» **Exercise instructions**
Your answer must be an exact copy of the entries below, with no pictures in it.

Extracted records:
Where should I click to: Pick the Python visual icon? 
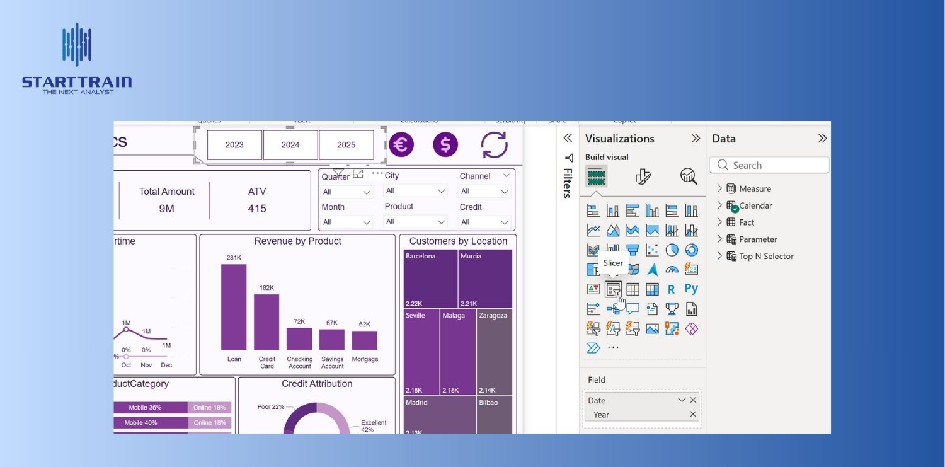pos(691,289)
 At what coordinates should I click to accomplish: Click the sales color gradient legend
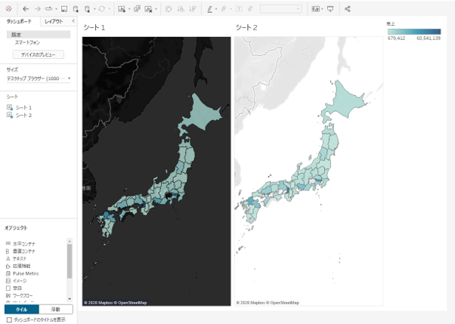pos(414,32)
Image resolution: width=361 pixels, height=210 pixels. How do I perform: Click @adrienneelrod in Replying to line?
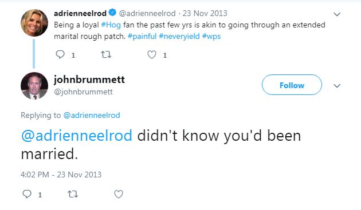pyautogui.click(x=92, y=115)
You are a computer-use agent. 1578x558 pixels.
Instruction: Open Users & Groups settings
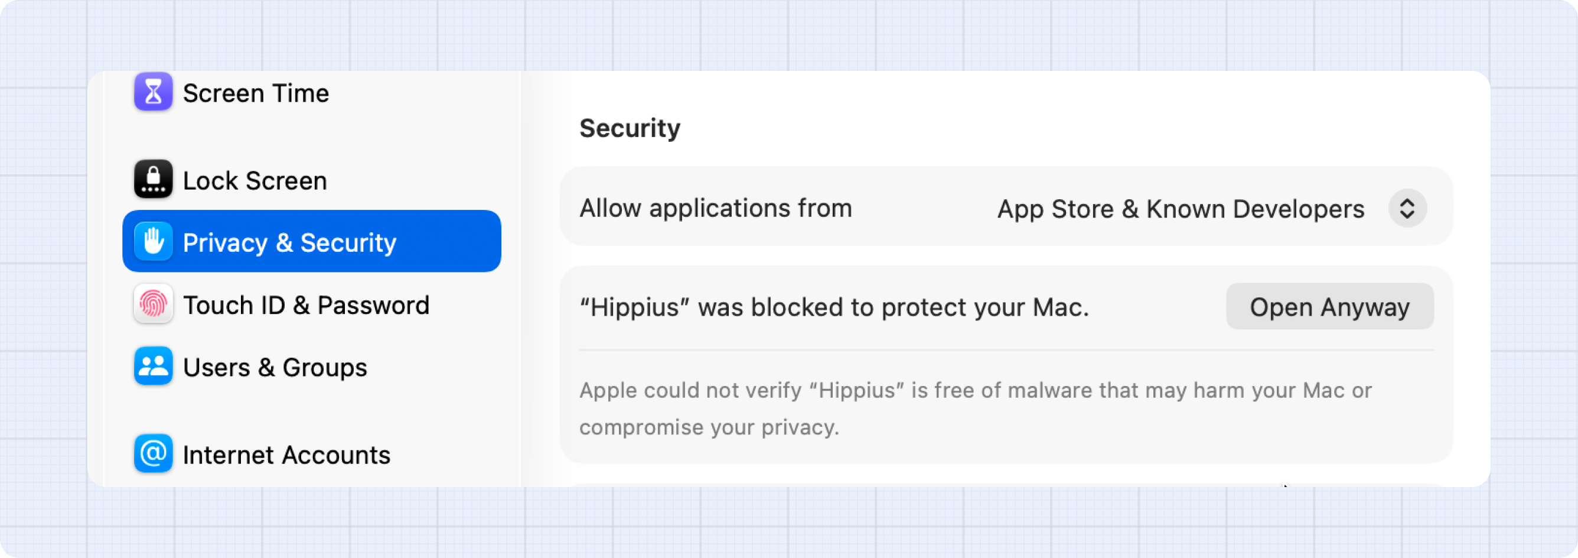pyautogui.click(x=274, y=367)

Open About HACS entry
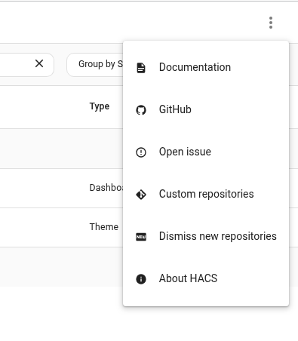pyautogui.click(x=206, y=278)
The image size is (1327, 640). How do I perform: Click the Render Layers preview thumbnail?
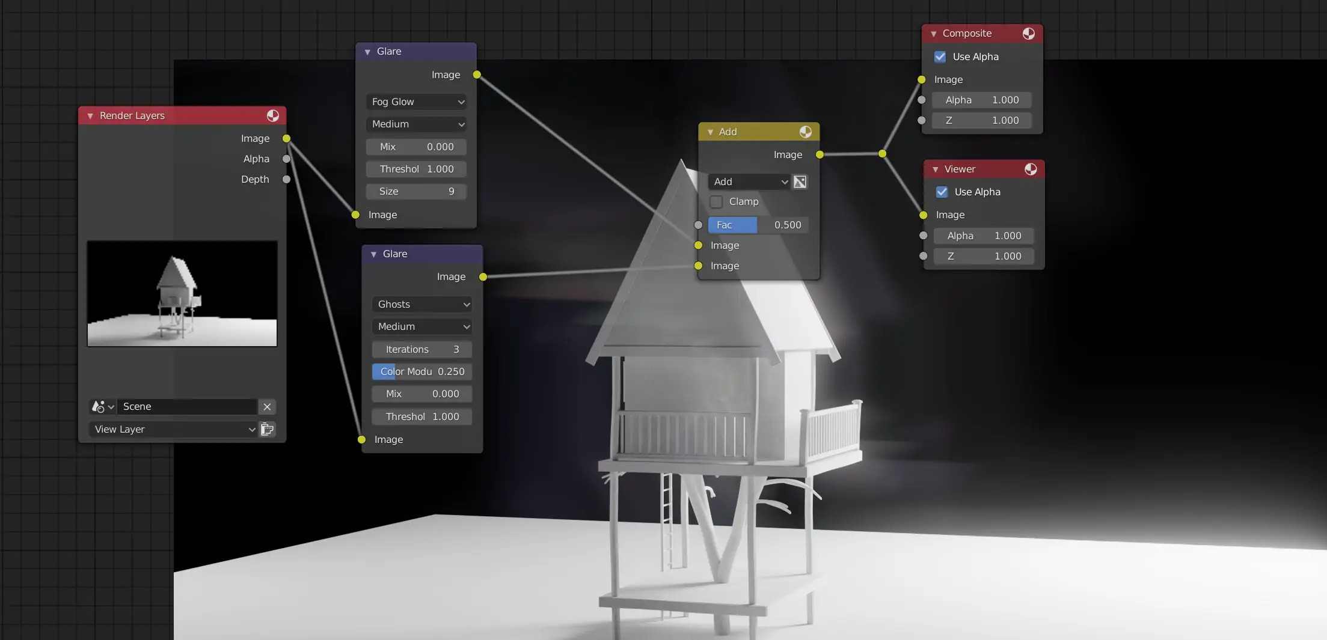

» **Written response**
Where should I click to: Pick the Python visual icon? 
pos(691,289)
 At what coordinates should I click to accomplish: Click the sales color gradient legend
pos(414,32)
Image resolution: width=361 pixels, height=210 pixels. How do I perform: Click @adrienneelrod in Replying to line?
pyautogui.click(x=92, y=115)
You are a computer-use agent. 1578x558 pixels.
Instruction: Open Users & Groups settings
pyautogui.click(x=274, y=367)

Open About HACS entry
pyautogui.click(x=206, y=278)
The image size is (1327, 640). How do I perform: Click the Render Layers preview thumbnail?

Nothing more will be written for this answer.